The design is implemented directly in ark-chatbot without relying on an external memory framework. The memory model, extraction pipeline, retrieval logic, and context assembly live in the application stack itself, which keeps the system easier to inspect, debug, and adapt to product-specific needs.
Why Naive Chat Memory Breaks
The first version of chatbot memory is almost always the same: keep the last N messages and stuff them back into the prompt.
That works for short conversations. It stops working when the product starts to resemble actual use.
Three things break quickly.
Context windows are finite
As conversations grow, the system either drops older information or spends more money and time pushing increasingly irrelevant history into every request.
Raw history is not memory
A transcript contains everything, but it does not distinguish between what matters and what does not. The model can read the words, but the application still has not decided which facts should persist.
Sessions reset continuity
The moment the user starts a new chat, the illusion disappears. The assistant does not know their preferences, relationships, projects, or longer-term context unless the application has explicitly stored and retrieved it.

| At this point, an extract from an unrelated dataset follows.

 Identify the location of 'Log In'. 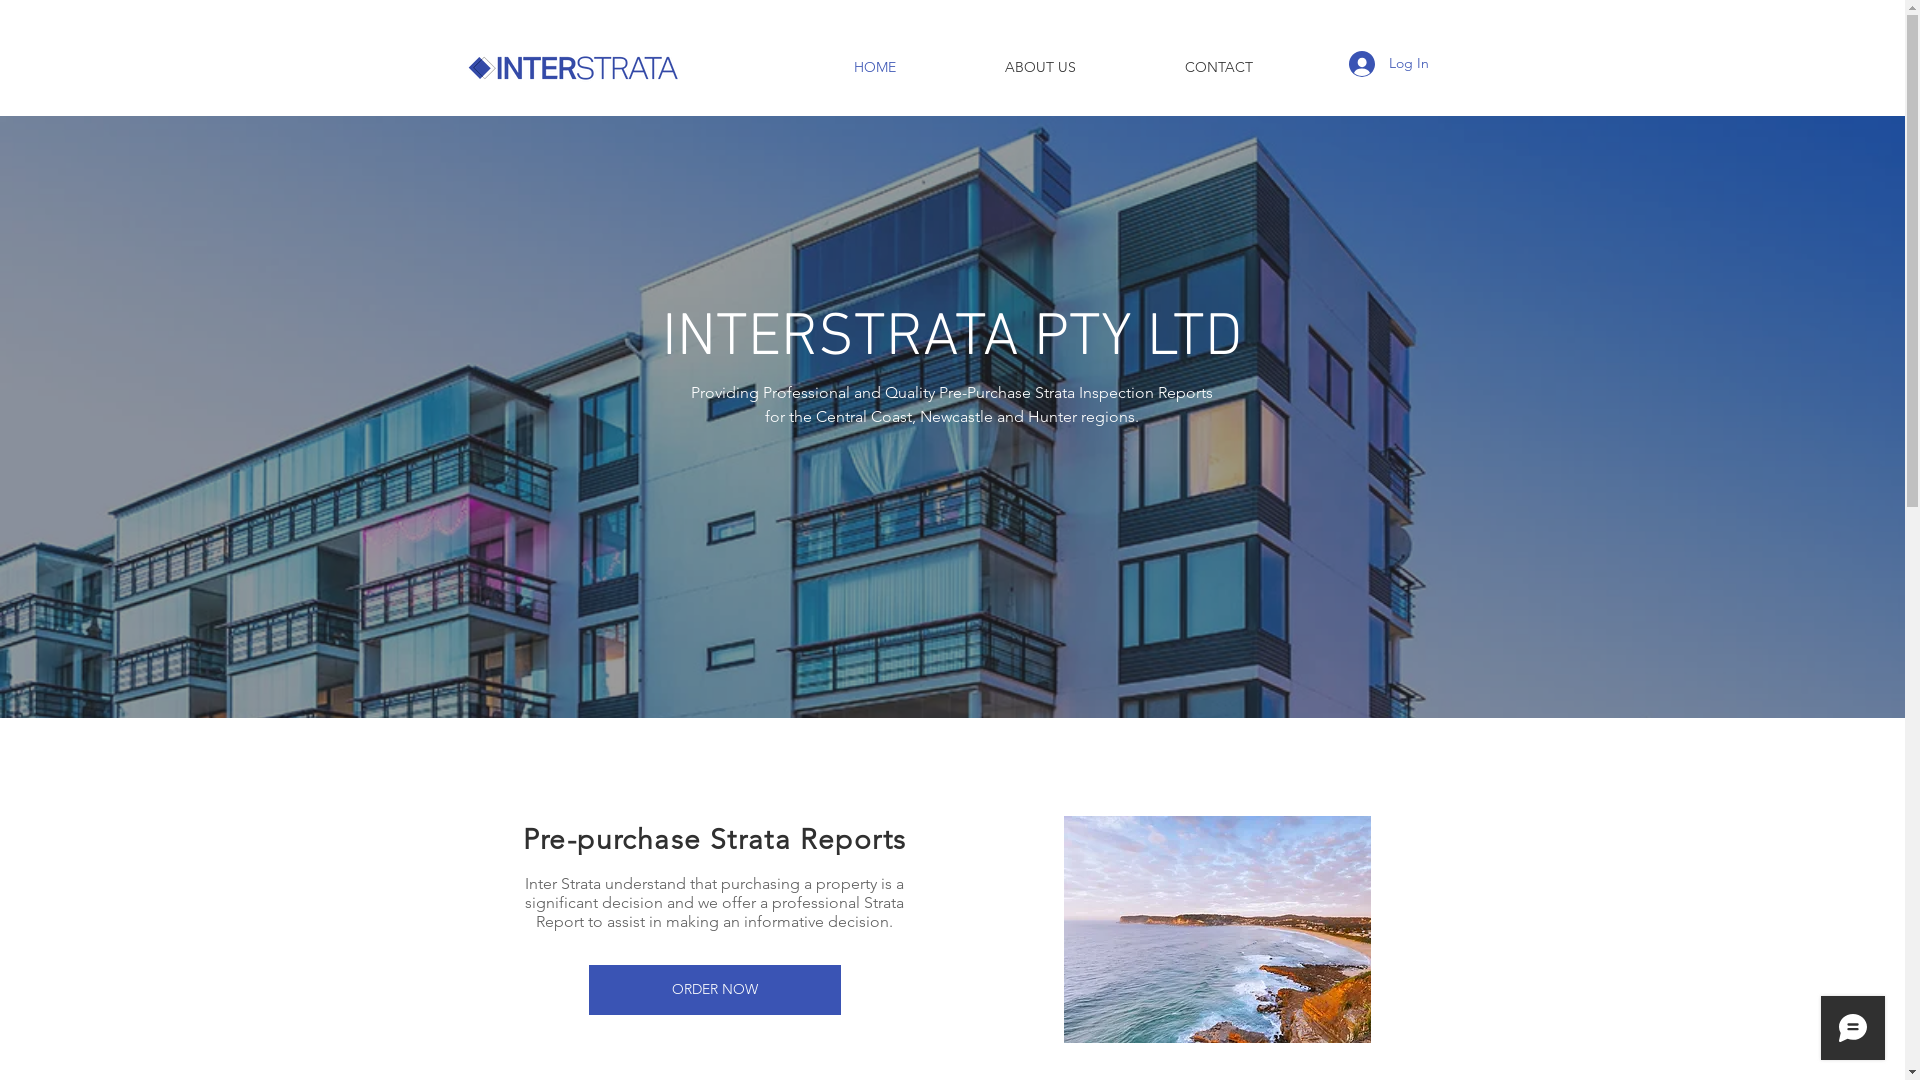
(1334, 63).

This is why a useful chatbot needs a context engine, not just a chat log.
What a Chat Context Engine Actually Does
A chat context engine sits between conversation storage and model inference.
Its job is simple to describe and hard to implement well:
- save conversation data
- extract the pieces worth remembering
- store them in a form that can be retrieved later
- rank what is relevant to the current turn
- fit that context into a strict prompt budget
- do all of this fast enough for a real product
The key point is that memory is not just persistence. It is selective persistence plus selective retrieval.
That distinction drives the architecture.
The Design Requirements
When designing a memory layer for a production LLM application, a few constraints matter more than almost anything else.
1. Cross-session continuity
The system has to work beyond a single conversation thread. If a user starts a new chat, the assistant should still be able to recall stable facts and recent context that matter.
2. Fast response path
The user-facing message flow has to stay simple and fast. Heavy extraction or summarization work should happen in the background when possible.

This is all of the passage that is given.